Pelas janelas, espreita-se a serra em redor, mas o que chega à mesa rouba as atenções. Sejam a típica sopa de trigo – robusta, levando carne, enchidos, couves, feijão -, a sopa de tomate com ovo e segurelha, a costela de mendinha, o cabrito na púcara, o atum fresco na brasa, as bochechas de novilho – estas são as mais pedidas por quem aqui se senta a comer -, ou as feijoadas de leitão e de perdiz. O restaurante existe há três anos e, apesar da extensa lista de referências vínicas, vale a pena provar a sidra artesanal feita pela casa.
Provas licorosas no Funchal
No centro da capital madeirense, não faltam locais para explorar o néctar fortificado que faz parte da identidade fixa do arquipélago. Um destes é a adega H.M.Borges, que soma século e meio de vida, e se mantém nas mãos da mesma família há quatro gerações, atualmente gerido por duas primas, Isabel e Helena Borges. Aqui, visitam-se as salas de estufagem e envelhecimento dos quatro estilos de Vinho Madeira, descortinam-se as castas mais usadas, vindas das parcelas de mais de 100 agricultores locais. As provas fazem-se junto à loja, que expõe parte do espólio generoso da casa, que produz 150 mil litros por ano.

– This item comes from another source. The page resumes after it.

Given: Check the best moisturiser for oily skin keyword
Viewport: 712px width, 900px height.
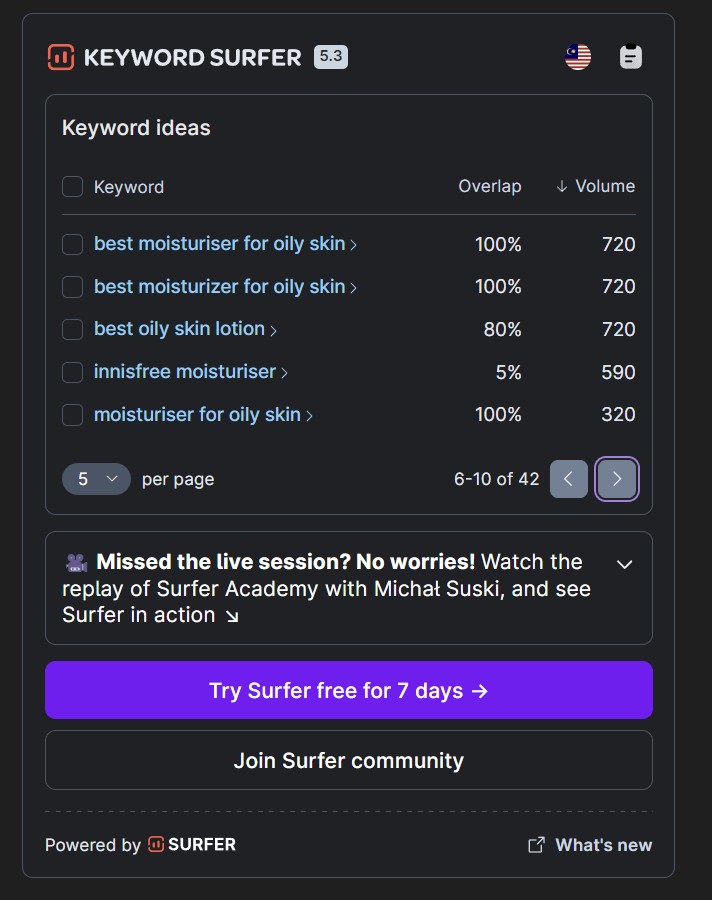Looking at the screenshot, I should coord(72,244).
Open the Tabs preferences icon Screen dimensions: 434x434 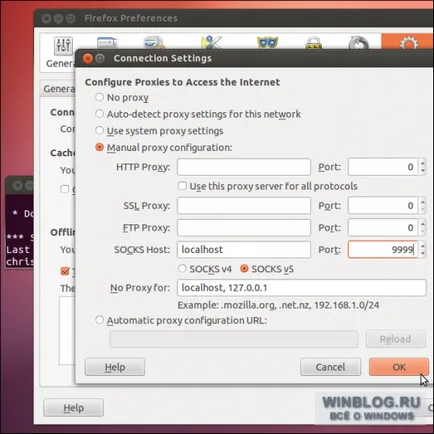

Ali perto, a visita segue pela Blandy’s Wine Lodge, que com a sua adega de Vinhos Madeira, trouxe nova vida a um mosteiro franciscano do século XVII. O núcleo museológico explica solos, castas e técnicas de vinificação, mas também se debruça pela arte da tanoaria, relativa à construção e reparação de pipas e tonéis. Os vinhos provam-se no final, testemunho de uma empresa familiar que se apaixonou pelo fortificado madeirense há mais de dois séculos.